Le tournant vers l'austérité en Allemagne a été imposé par un socialiste, le Chancelier Schroeder et fut couronné de succès. Mais la réussite de ces recettes tient également aux particularités allemandes : une industrie forte, une main d'œuvre qualifiée, un chômage faible (notamment dû à une très faible démographie), de grandes capacités à l'exportation, notamment dans le reste de l'Europe et une présence active des capitaux allemands sur les marchés internationaux. Des atouts que ne possèdent pas nécessairement les 27 autres pays membres de l'Union européenne. Mais il n'est pas question de faire changer d'opinion madame Angela Merkel. Au cours de l'été, François Hollande avait plaidé pour un assouplissement des règles, notamment concernant les contraintes d'assouplissement des déficits budgétaires imposées par l'UE : la " Dame de fer " allemande lui avait sèchement adressé une fin de non-recevoir.

Forte de sa réussite, l'Allemagne qui est également en grande partie le banquier de l'Europe, impose donc ses règles. François Hollande n'aurait donc que peu de marges de manœuvre. Mais il a peut-être trop vite cédé à l'intransigeance d'Angela Merkel. D'autres pays comme l'Italie ou la Belgique, commencent à renauder contre les pressions de Bonn. Des organismes internationaux peu suspects d'interventionnisme laxiste et socialisant comme le FMI et l'OCDE ont dès 2013, mis en garde les états européens contre une austérité excessive. Mieux, la Commission européenne elle-même déclarait en avril 2013 que " l'austérité avait atteint ses limites ". Et même en Allemagne, les milieux économiques s'inquiètent de la raréfaction des débouchés en Europe pour les produits allemands d'exportation, ce qui expliquerait l'actuel coup de froid de l'économie allemande. Mais rien n'y fait, Merkel ne changera rien...

Désillusion européenne

Dans cette période de célébrations et de cérémonies accompagnant le centenaire de la guerre de 1914 et le cinquantenaire du débarquement et de la libération de Paris, on aurait pu craindre une remontée de " l'anti-germanisme primaire ". Il n'en fut heureusement rien.

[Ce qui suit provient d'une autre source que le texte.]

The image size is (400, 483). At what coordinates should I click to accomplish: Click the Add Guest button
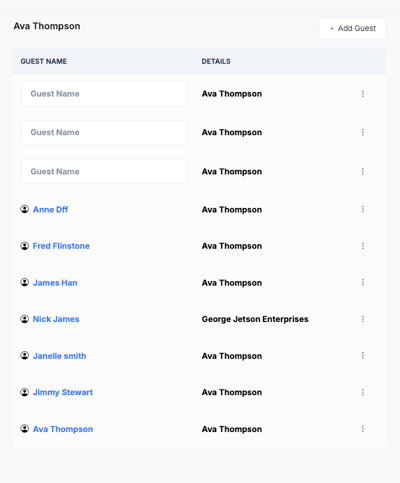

C'est l'un des bons côtés de l'Europe : après plusieurs et sanglants conflits mondiaux, les principaux états européens ont définitivement décidés de ne pas résoudre leurs conflits à coups de chars et de canons. En revanche, l'Union européenne n'est plus une idée qui enchante. David Camerone, le 1er Ministre anglais a même promis aux Anglais un référendum fin 2015 sur un sujet brulant : le maintien ou non de l'Angleterre dans l'Union européenne. L'UKIP, le parti europhobe anglais a réussi à glaner 29% des voix lors des dernières élections européennes. Plus généralement, les formations " europhobes " pèsent aujourd'hui 20% des 780 parlementaires européens élus en mai 2014 dans un climat profond d'euroscepticisme. En 2003, l'Europe apparaissait comme une " source d'espoir " pour 61% des Français, ils n'étaient plus, une décennie plus tard, que 31% à exprimer le même sentiment. Parmi les plus sceptiques, les jeunes et les ouvriers, 5 fois plus nombreux que les cadres. Dans l'atmosphère de crise généralisée, l'Union européenne suscite du désintérêt, voire de l'hostilité, notamment vis-à-vis des instances européennes : l'Europe est perçue comme un problème et non plus comme une solution.

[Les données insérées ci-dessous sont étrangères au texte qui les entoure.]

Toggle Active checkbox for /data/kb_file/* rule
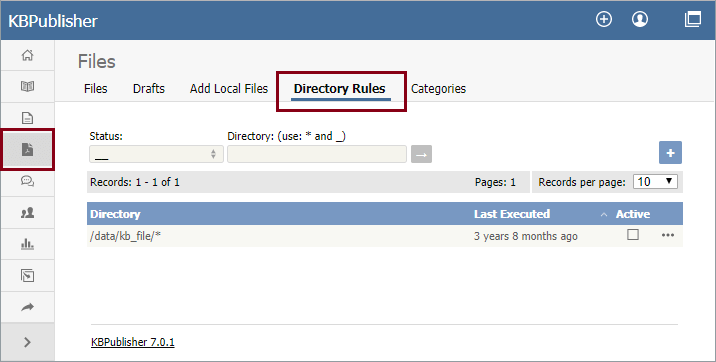[633, 235]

C'est l'heure des désillusions : la croissance est plus faible en Europe que dans le reste du monde (+1% en 2014), elle se désindustrialise (la part de celle-ci dans le PIB est passé de 20% à 15% en vingt ans), la situation des PME s'y détériore. Le chômage est général : 12% dans la zone et de plus de 40% pour les moins de 25 ans dans les pays du sud de l'Europe. Plus généralement, les écarts structurels entre les pays du nord (plus riches) et ceux du sud de l'Europe (plus pauvres) s'accroissent.

L'ensemble est géré par des institutions politiques éloignées des citoyens européens et souvent très opaques. Mis à part le Parlement européen, élu mais disposant de pouvoirs limités, les vraies instances de décisions sont le Conseil européen (où s'effectuent les tractations entre pays), la Commission européenne, le pouvoir réellement exécutif, et la Banque centrale européenne. Ces instances ne sont pas élues et ne rendent des comptes à personne et surtout pas aux citoyens européens. Tout cela a généré une forte technocratie peu soucieuse d'expliquer ses décisions.

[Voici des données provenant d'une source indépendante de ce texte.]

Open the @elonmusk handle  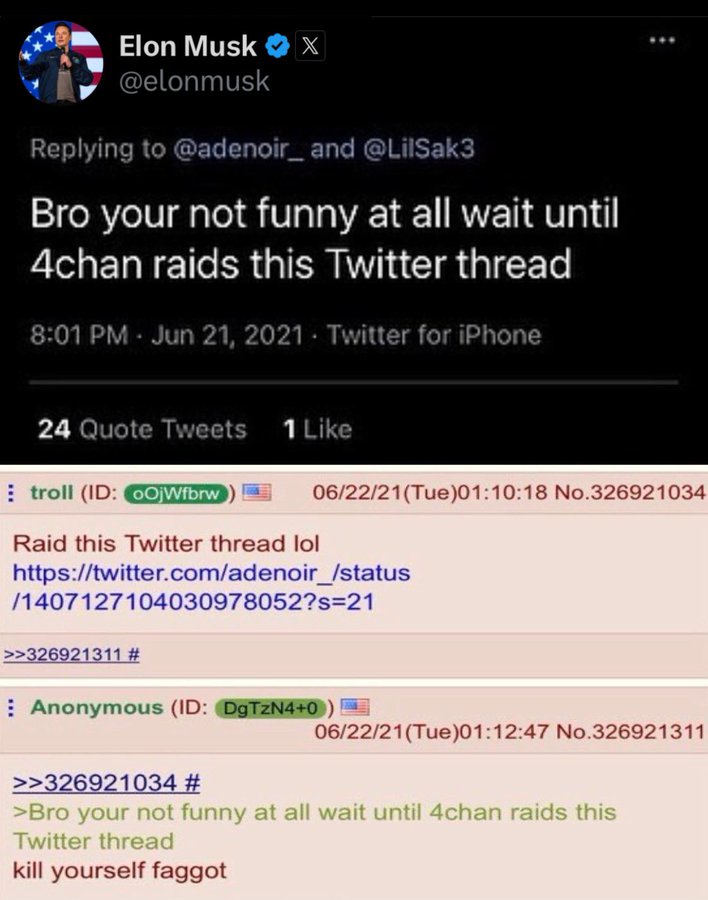click(194, 81)
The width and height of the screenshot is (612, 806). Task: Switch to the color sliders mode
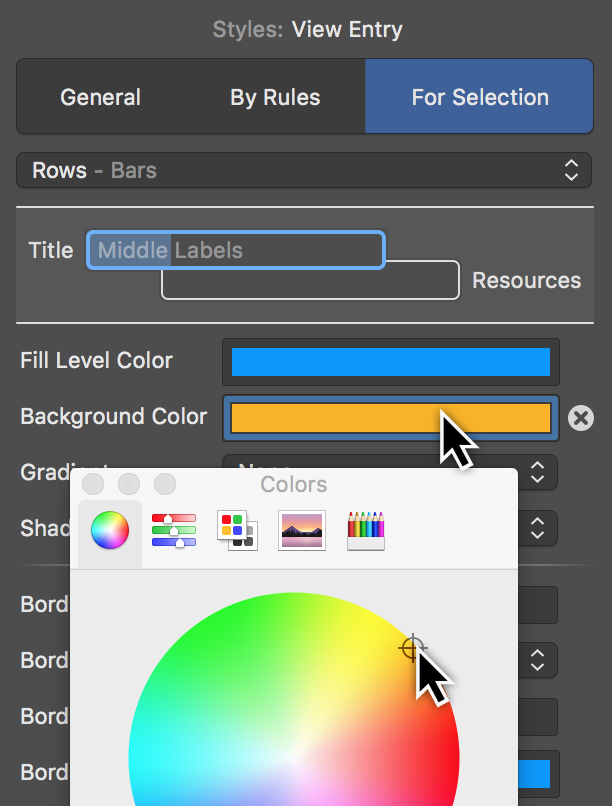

Or, celles-ci modifient de plus en plus la vie quotidienne des citoyens européens : des myriades de normes, règles, directives.., s'appliquent ainsi uniformément dans les 28 pays alors que ceux-ci connaissent de profonds écarts de richesse mais vivent surtout dans des cultures très différentes. " L'harmonisation " des règles communes aboutit souvent à des régressions pour les pays les moins avancés et les populations les plus vulnérables. Cette prodigieuse activité normative qui régule la moindre activité européenne est de surcroit initiée et définie par des " lobbies " privés économiques et financiers particulièrement actifs tant à Bruxelles qu'à Strasbourg, ville du Parlement, à Francfort, siège de la BCE, qu'au Luxembourg où agit la Cour européenne de justice. Mais surtout dans une Europe à faible démographie, vieillissante (l'Europe ? 7% de la population mondiale, 20% du PIB mondial, 50% des dépenses sociales), l'Union des 28 pays ne constitue pas une " puissance " ni sur le plan militaire, politique ni même sur le plan technologique et culturel.

(Seconde partie : les mystères de la " politique étrangère " européenne)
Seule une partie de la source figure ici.